Jeune femme à l’ouvrage de Françoise Duparc

Focus sur Jeune femme à l’ouvrage de Françoise Duparc au Préau des Accoules

Accoules, un Duparc !

 

Partie intégrante de l’ancien observatoire construit en 1702 par les pères Jésuites et restauré dans les années 80 pour être rendu au public en 1991, le Préau des Accoules est désormais un espace pour enfants, sous la direction des Musées de Marseille et la commissaire d’exposition Soria Makti. Focus sur l’une de ses pièces majeures, Jeune femme à l’ouvrage de Françoise Duparc.

 

 

Dans l’espace ludique et pédagogique, les œuvres présentées cheminent le fil d’une histoire des rives de la Méditerranée où la lumière, si particulière du Sud, traverse les toiles comme une signature.
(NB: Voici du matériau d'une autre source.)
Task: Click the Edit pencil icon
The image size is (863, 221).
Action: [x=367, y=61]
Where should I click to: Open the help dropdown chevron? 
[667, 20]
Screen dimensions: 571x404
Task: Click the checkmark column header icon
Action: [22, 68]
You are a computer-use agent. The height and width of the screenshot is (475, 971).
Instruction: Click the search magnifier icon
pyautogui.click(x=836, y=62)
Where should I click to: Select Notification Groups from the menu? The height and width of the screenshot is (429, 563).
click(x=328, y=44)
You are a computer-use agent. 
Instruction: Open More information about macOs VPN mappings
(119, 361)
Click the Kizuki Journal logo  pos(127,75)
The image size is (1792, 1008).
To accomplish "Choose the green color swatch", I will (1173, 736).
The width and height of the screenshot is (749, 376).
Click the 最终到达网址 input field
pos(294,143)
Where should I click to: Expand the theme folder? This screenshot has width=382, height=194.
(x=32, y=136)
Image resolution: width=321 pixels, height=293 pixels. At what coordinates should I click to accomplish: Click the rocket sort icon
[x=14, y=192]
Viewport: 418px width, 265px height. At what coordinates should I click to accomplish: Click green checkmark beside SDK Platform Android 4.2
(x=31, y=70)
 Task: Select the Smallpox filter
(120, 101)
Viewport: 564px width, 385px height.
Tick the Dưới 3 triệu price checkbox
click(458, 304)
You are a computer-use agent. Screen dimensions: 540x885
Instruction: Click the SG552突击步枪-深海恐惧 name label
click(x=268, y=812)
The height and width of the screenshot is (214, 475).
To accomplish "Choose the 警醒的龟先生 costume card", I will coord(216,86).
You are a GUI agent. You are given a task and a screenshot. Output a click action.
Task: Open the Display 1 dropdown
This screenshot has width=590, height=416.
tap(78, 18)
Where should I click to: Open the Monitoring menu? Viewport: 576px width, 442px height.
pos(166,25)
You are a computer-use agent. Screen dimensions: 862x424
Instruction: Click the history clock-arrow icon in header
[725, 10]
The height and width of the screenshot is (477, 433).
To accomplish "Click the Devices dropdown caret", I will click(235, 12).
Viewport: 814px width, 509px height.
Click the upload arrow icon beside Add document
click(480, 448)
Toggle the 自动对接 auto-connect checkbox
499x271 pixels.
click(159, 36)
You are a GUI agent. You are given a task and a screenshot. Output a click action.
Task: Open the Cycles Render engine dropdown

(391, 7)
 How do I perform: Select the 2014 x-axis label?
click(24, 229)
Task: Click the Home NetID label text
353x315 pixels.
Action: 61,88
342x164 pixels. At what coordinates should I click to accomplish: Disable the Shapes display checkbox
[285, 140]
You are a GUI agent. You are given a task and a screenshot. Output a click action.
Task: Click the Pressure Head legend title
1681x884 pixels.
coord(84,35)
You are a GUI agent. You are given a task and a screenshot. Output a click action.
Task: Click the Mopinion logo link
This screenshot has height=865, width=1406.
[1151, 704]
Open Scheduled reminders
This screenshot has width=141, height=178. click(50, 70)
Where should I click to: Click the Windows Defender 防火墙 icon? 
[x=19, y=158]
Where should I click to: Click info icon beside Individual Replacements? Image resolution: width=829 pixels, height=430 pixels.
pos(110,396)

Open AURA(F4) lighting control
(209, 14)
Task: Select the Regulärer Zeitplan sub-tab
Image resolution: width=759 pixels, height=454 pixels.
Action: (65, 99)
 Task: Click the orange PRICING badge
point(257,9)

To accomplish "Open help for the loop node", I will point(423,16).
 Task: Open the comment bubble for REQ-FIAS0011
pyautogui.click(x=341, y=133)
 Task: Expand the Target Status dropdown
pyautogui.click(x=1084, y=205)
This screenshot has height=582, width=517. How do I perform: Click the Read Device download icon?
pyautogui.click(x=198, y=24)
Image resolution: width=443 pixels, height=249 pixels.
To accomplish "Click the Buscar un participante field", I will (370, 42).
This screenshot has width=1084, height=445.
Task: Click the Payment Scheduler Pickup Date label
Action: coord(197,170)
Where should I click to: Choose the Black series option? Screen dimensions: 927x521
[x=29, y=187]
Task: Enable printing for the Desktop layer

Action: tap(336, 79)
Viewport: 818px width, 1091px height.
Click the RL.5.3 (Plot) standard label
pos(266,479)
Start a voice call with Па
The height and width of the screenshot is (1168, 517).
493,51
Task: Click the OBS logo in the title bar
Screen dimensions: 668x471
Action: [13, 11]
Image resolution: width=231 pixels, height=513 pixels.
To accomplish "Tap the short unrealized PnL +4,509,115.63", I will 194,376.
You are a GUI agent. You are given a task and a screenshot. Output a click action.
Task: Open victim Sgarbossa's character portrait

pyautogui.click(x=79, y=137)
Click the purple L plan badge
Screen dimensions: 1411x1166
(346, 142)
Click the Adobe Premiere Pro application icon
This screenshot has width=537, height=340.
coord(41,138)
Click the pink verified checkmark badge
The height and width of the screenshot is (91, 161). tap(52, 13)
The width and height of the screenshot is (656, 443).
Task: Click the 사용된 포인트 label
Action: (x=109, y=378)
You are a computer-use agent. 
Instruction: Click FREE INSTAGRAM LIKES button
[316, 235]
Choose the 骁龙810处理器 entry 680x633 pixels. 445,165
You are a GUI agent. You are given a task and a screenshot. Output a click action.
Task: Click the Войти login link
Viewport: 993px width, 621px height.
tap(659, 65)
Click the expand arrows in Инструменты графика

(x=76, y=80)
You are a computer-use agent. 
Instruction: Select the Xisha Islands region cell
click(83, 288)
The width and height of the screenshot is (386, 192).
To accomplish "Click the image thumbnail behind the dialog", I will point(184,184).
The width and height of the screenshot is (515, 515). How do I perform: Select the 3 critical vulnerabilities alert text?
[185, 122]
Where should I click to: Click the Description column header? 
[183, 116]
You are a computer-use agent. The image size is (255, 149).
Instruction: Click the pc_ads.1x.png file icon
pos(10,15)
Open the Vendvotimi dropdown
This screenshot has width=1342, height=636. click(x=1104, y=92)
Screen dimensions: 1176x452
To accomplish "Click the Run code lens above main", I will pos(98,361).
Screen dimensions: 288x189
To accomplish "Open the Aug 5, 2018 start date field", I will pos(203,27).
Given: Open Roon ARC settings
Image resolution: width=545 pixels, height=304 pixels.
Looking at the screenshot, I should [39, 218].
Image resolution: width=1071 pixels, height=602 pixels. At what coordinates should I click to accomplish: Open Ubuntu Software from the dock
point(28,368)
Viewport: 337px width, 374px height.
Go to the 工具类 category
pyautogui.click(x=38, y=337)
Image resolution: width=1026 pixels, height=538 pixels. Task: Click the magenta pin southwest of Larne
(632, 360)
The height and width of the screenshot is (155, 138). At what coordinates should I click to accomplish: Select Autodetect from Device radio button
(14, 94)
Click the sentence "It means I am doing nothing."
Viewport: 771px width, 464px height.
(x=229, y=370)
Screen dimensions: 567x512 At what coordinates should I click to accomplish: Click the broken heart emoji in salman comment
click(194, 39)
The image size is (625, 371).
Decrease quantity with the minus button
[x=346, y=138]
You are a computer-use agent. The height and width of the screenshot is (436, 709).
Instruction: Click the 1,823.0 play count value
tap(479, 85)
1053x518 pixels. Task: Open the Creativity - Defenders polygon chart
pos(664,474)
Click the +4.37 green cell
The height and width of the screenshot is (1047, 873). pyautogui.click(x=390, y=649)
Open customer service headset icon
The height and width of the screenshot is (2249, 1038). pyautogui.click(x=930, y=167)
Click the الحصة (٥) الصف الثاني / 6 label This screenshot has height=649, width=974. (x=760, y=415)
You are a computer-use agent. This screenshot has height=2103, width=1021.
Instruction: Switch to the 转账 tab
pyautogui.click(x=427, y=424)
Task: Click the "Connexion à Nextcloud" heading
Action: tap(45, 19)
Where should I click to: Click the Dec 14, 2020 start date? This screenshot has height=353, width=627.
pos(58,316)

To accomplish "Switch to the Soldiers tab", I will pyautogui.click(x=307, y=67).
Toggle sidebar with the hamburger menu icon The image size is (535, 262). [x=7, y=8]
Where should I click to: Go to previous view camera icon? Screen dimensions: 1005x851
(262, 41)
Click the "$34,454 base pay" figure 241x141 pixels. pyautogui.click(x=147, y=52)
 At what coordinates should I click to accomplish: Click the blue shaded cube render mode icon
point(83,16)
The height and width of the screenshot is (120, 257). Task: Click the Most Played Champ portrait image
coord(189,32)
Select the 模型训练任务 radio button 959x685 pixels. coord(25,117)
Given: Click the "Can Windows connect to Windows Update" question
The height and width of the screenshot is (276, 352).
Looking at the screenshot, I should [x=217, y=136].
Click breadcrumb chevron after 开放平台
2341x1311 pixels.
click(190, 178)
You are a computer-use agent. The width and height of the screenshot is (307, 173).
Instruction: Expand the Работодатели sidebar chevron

Les Roches claires de Raphaël Ponson, Village et port des Goudes d’Edmond Astruc, Les Collines d’Allauch de Marius Meiffren, Les Fonds d’eau d’Édouard Crémieux… Les styles se succèdent, l’épaisseur de la touche et la transparence des couleurs suivent le courant des époques, mais le décor reste immuable comme une sensation d’ici et maintenant, soutenue par un réalisme poétique qui n’a pas d’âge. Au milieu de ces peintures d’atmosphère, un tableau se détache des autres, celui de Françoise Duparc Jeune femme à l’ouvrage (1726-1778). On rencontre une présence dans un intérieur austère. Une lumière tamisée vient éclairer ce visage pâle aux joues rehaussées de vermillon. Elle semble sereine, occupée par l’étoffe qu’elle tient dans ses mains. Rien n’est précisé et tout repose dans cette attitude qui dessine une plénitude de l’instant. Ce tableau nous interpelle, parce qu’il épouse étrangement le souvenir de La Dentellière de Vermeer, peint entre 1669 et 1671 (et exposé au Musée du Louvre). Cette période phare de la peinture hollandaise marque un tournant dans l’histoire, parce que les commanditaires ne sont plus l’Église ou le Vatican, mais les notables du marché florissant des tulipes. Il n’est plus question de l’aura d’un dieu surgissant d’une lumière zénithale, mais d’un éloge du quotidien où l’être s’exprime dans la simplicité des tâches et dans l’épanouissement d’une occupation (La Leçon de piano, La Laitière, La Jeune femme à la lettre). Ce détachement de l’Église et la recherche d’un cheminement de l’existence dans une réalisation de soi, dans l’accomplissement d’une activité qui délimite le temps et inscrit la particularité d’une journée, devient un geste profondément moderne. La Jeune femme à l’ouvrage nous relie au contemporain, à l’actuel et à nous-même, dans l’ambigüité du travail ou du passe-temps, du temps libre ou du temps rémunéré. Tout est posé dans une interrogation dévoilée par la lumière du jour, où un clair-obscur révèle le vêtement et son époque dans un réalisme cinématographique ; parce que le cadre est serré, le sujet seul, parce que l’être humain n’est plus le personnage secondaire d’une scène biblique. Il est indivisible et unique, il est l’être dans son essence et sa présence.

 

Karim Grandi-Baupain

 

Marseille, la belle re-belle ! : jusqu’au 30/06 au Musée des enfants, Préau des Accoules (29, montée des Accoules, 2e).